Regardless of change coming from this particular vote, in our talk Kron offered me something far more interesting, an economic justification for broadband companies to embrace network neutrality. So despite Wall Street analysts who argue that such rules would turn the nation’s largest wireline and wireless phone companies into commodity utilities with the profit margins to match, Kron explains why American’s capitalists should be fine with network neutrality.

“Most people are diversified investors and interested in broad-based economic growth. And just because it’s good for a single company doesn’t mean it’s good for the market,” Kron explained when I asked about the potential damage to AT&T’s or Verizon’s profit margins. “The concept of negative externalities comes into play. Just like pollution that isn’t priced in will add costs in the other parts of the market, a free and open Internet is responsible for significant value, and we don’t want to interfere with that.

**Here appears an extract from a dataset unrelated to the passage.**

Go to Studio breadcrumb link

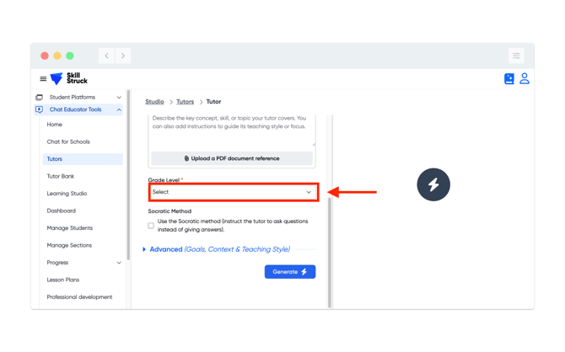[154, 102]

And wireless is where so much activity is moving to — that’s where a lot of money is being made for the market, and that’s why we wanted to make wireless net neutrality a specific issue.”

Now Trillium is in the small class of socially conscious investment firms that take perhaps a more holistic view of their asset management strategy, but compared to returns for the large-cap funds that invest in AT&T and other wireless company, it doesn’t pay a penalty for its social stance. It’s returns in the 1-3-year time frame are slightly lower than the returns from the S&P when you include its management fee, and slightly above the S&P in the 5-to-10 year time frame. Trillium has $ 1 billion in funds, which means it’s not a small player either.

And given how Comcast appears to be formulating an end-run around wireline network neutrality with its decision to let Xbox streaming of Comcast network traffic sneak onto the network without affecting a user’s data cap, we’re still not done trying to protect the rights of services running on all broadband networks. So on both wireline and wireless networks, network neutrality is still very much a concept we need to pay attention to.

Similar proposals regarding wireless network neutrality are scheduled for votes at the upcoming annual meetings of Verizon Communications on May 3 and Sprint Nextel Corporationon May 15.